Face it, we're all going to get replaced by Expert Systems. They talked about this in the 80s and you didn't believe. 95% of us follow pretty simple patterns. There's damn little that most of us can do that a machine can't. Sure, there are exceptions. But most of us don't qualify, we just think we do.
You're being replaced. The real question is how are you going to deal with it? What do we do when 95% of us are completely unnecessary?
Hi! I make Firefox Plug-ins. Check 'em out @ https://addons.mozilla.org/en-US/firefox/addon/youtube-mp3-podcaster/
http://www.documentcloud.org/documents/346138-essay-awarded-a-top-grade-by-e-rater.html
All your GRE essays are evaluated by a machine and have been for years -- the e-rater. http://www.ets.org/research/topics/as_nlp/writing_quality/
The rating is also done by humans. It works well in practice and ensures that essays are graded fairly. If there is a significant discrepancy between the two ratings for a essay, that essay is examined further by another specialist. It prevents students from being victims of someone having a bad day at the office, and also does not encourage writing an essay to beat a machine.
The significance of the EDX news is not the concept of automated grading, it is that that such software is now free and opensource.

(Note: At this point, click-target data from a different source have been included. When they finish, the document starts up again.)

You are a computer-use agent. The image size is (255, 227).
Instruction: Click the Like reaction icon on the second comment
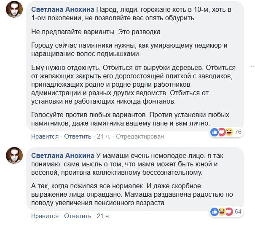215,211
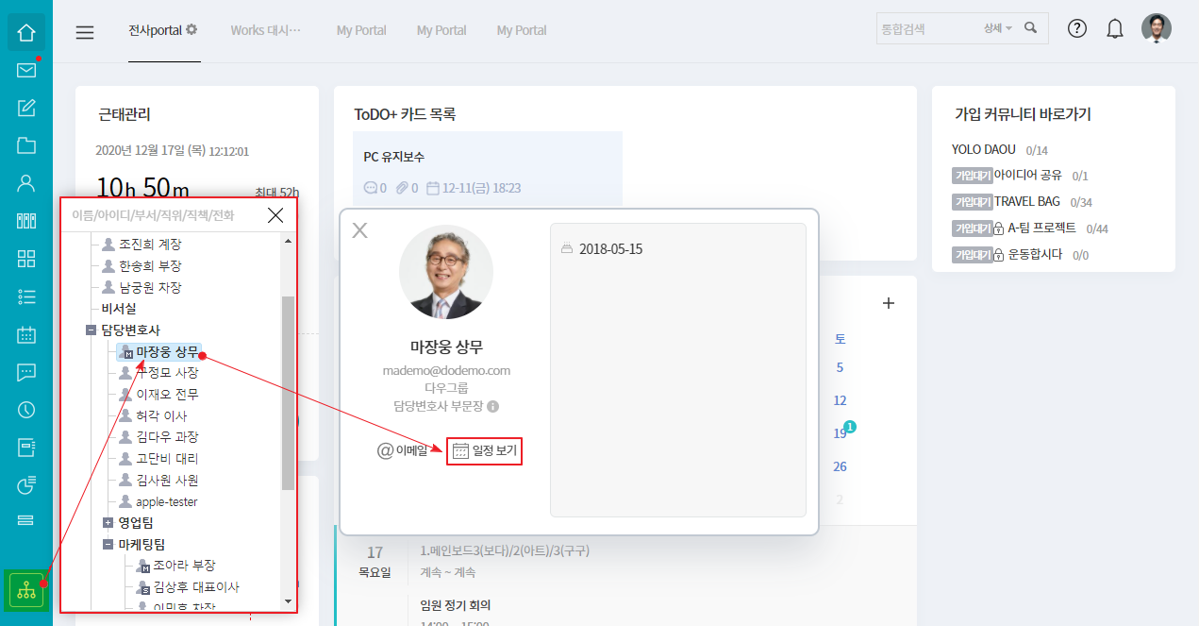Collapse the 마케팅팀 tree node
The height and width of the screenshot is (626, 1199).
(x=108, y=544)
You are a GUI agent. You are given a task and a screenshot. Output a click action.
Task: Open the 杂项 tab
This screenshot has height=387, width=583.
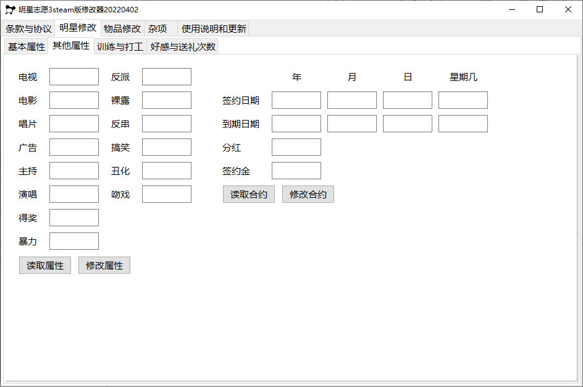click(157, 29)
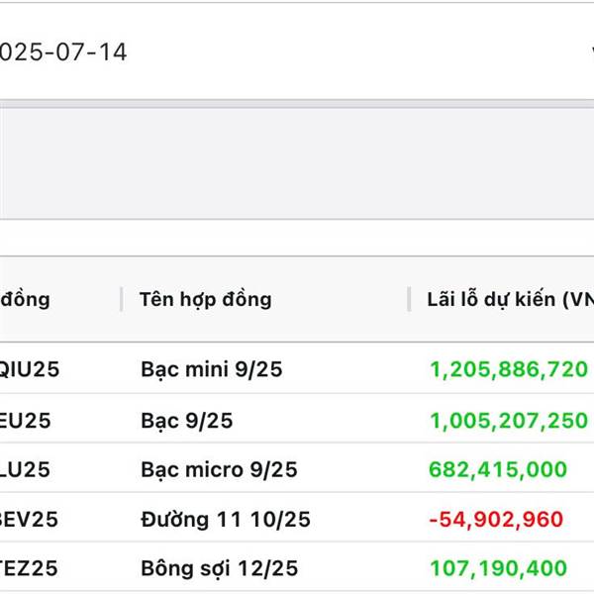Viewport: 594px width, 594px height.
Task: Click the red loss value -54,902,960
Action: 496,520
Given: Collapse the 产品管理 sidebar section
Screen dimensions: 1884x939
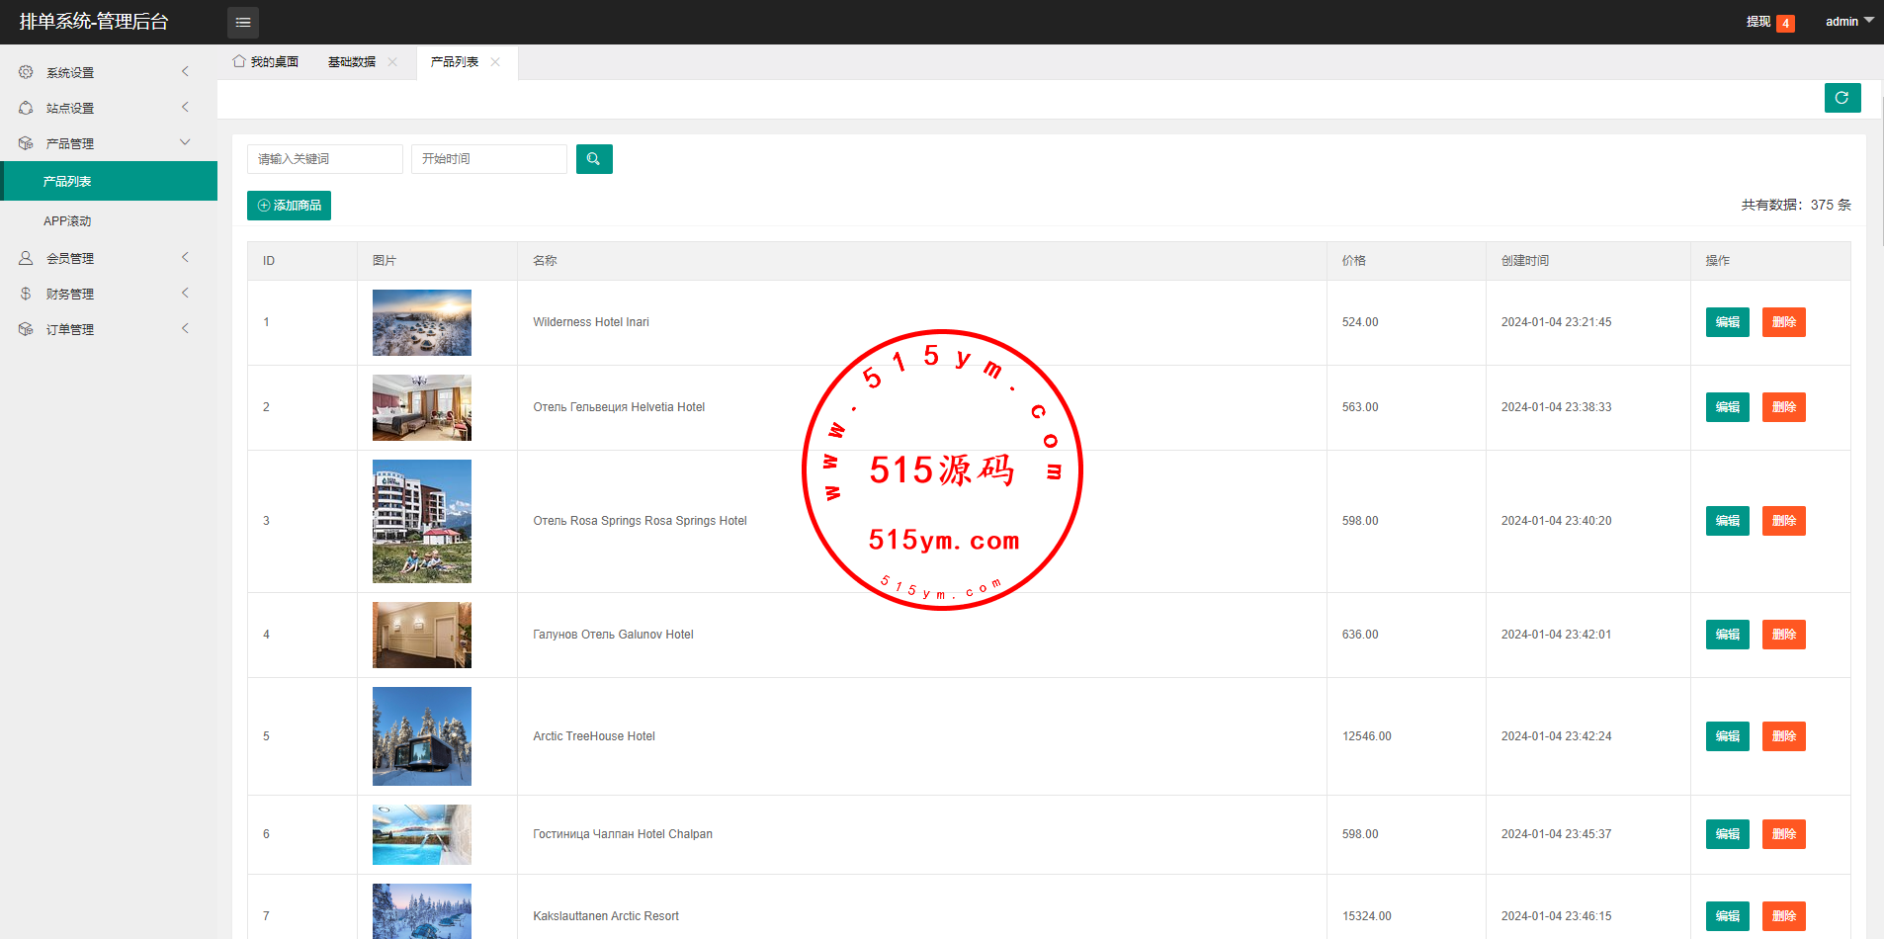Looking at the screenshot, I should (x=109, y=143).
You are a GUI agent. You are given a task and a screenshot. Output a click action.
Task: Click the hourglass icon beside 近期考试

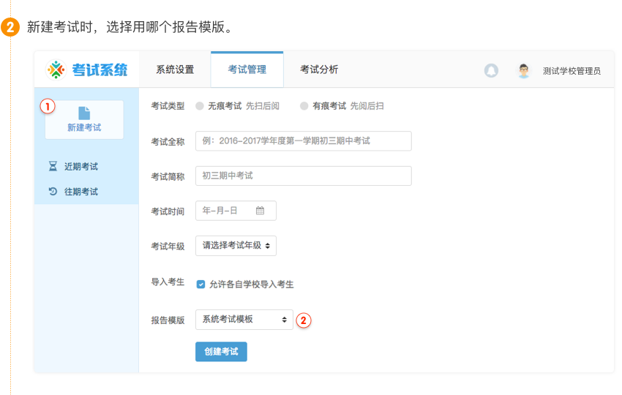pyautogui.click(x=53, y=167)
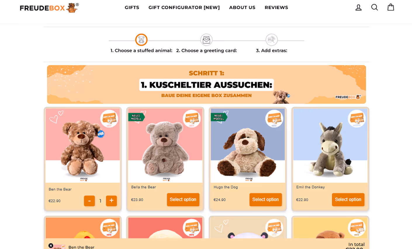
Task: Open the search magnifier icon
Action: coord(374,7)
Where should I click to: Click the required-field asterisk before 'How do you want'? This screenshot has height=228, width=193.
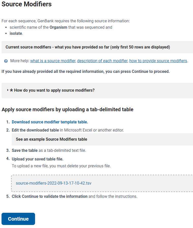click(11, 90)
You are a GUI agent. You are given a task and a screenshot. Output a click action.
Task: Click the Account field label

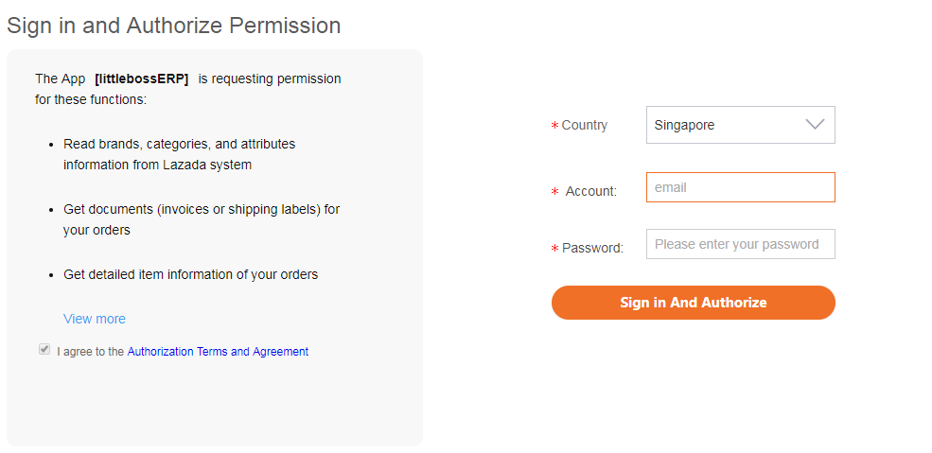tap(590, 191)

"Isn't their JOB to TEACH?" Not completely, sometimes barely at all. At an R1, the typical humanities appointment is 25-40% teaching, 50% research, and the balance to service. Some faculty may only teach one class a semester, if they're administrating a department or subdivision of a department, or if they're running a onerous committee, like a hiring committee. At a teaching school, your "main" job is teaching, but you're still required to produce some token level of research and serve the university in other ways, such as by working on committees, being a public figure, and other stuff that you might not consider right away. So, at my job, at a teaching school, about 70% of my time goes into teaching. The rest goes into mandatory requirements to publish, present papers, do committee work, assist developing colleagues, and perform community service. (Note that in my annual performance review, I'm only allowed to indicate that teaching was a maximum of 60% of my effort, and this at a teaching school. This may be atypical, but I suspect it's not.) Now, in the sciences there are faculty with no teaching requirements. And in the humanities, at R1 schools, faculty get a year or a semester off periodically during which time they are expected to complete a research project, typically a book.